Entries on where items appear:
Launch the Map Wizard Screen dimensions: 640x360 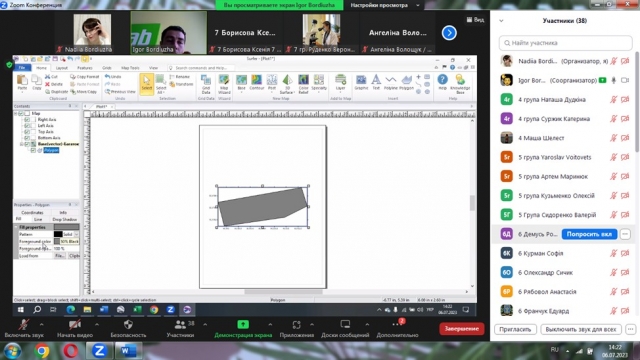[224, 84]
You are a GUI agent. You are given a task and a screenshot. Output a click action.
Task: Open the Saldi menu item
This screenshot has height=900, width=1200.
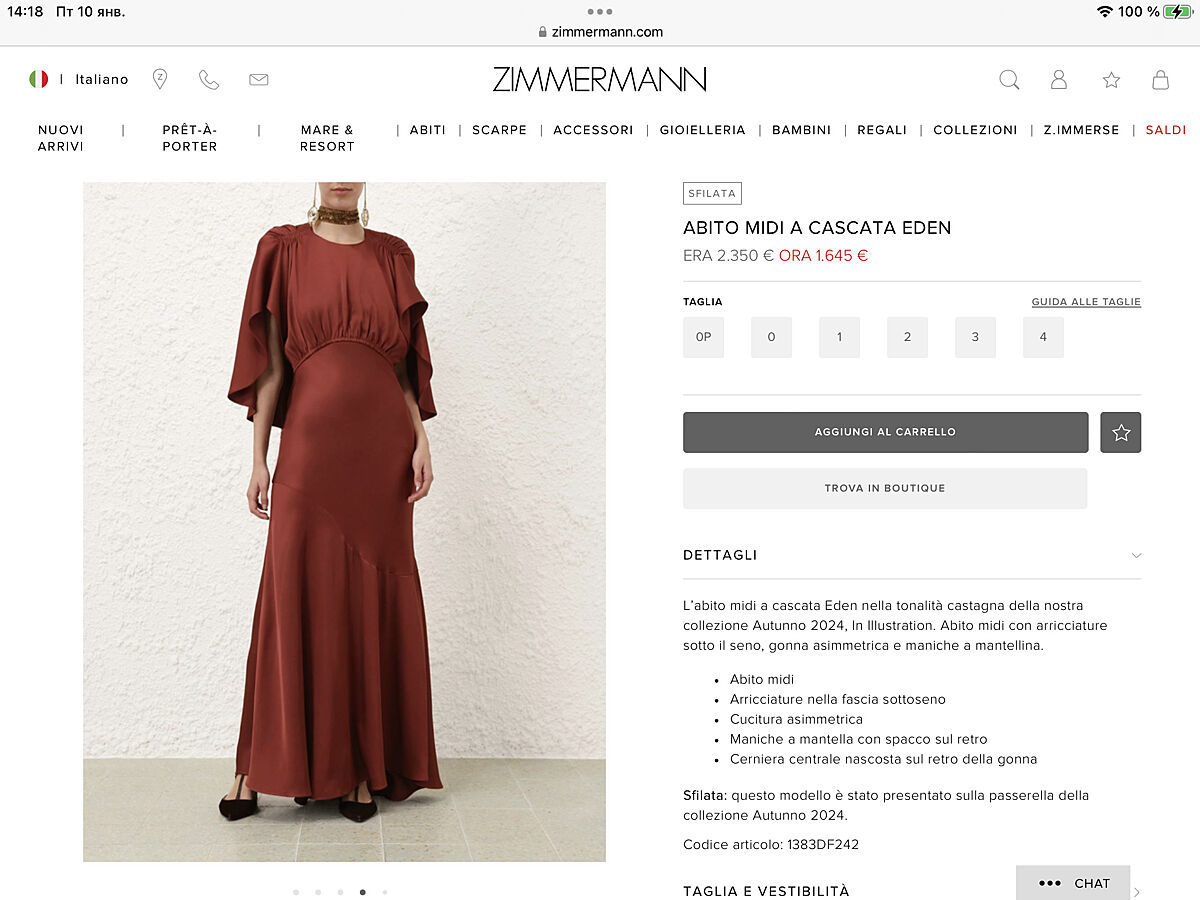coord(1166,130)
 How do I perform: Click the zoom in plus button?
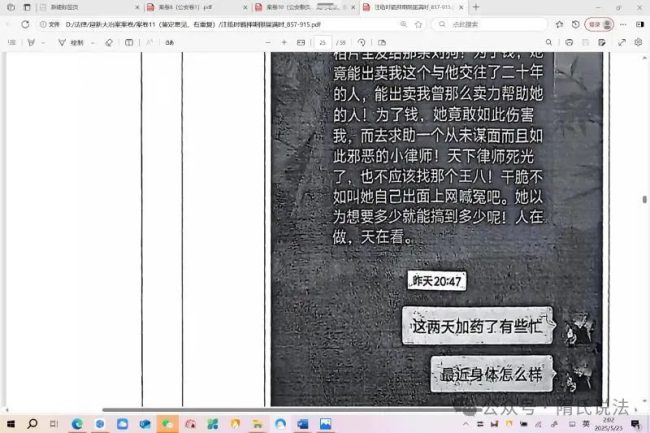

The request → Starting at the line with "You are a GUI" and running through the end of the material, rewrite those lines with "screenshot" swapped for "screen capture" and everything else left unchanged. Omit the pictures from your answer.

Exercise solution →
You are a GUI agent. You are given a task and a screen capture. Output a click action.
Task: Open the Saldi menu item
This screen capture has height=900, width=1200.
coord(1166,130)
 How do I perform: Click the zoom in plus button?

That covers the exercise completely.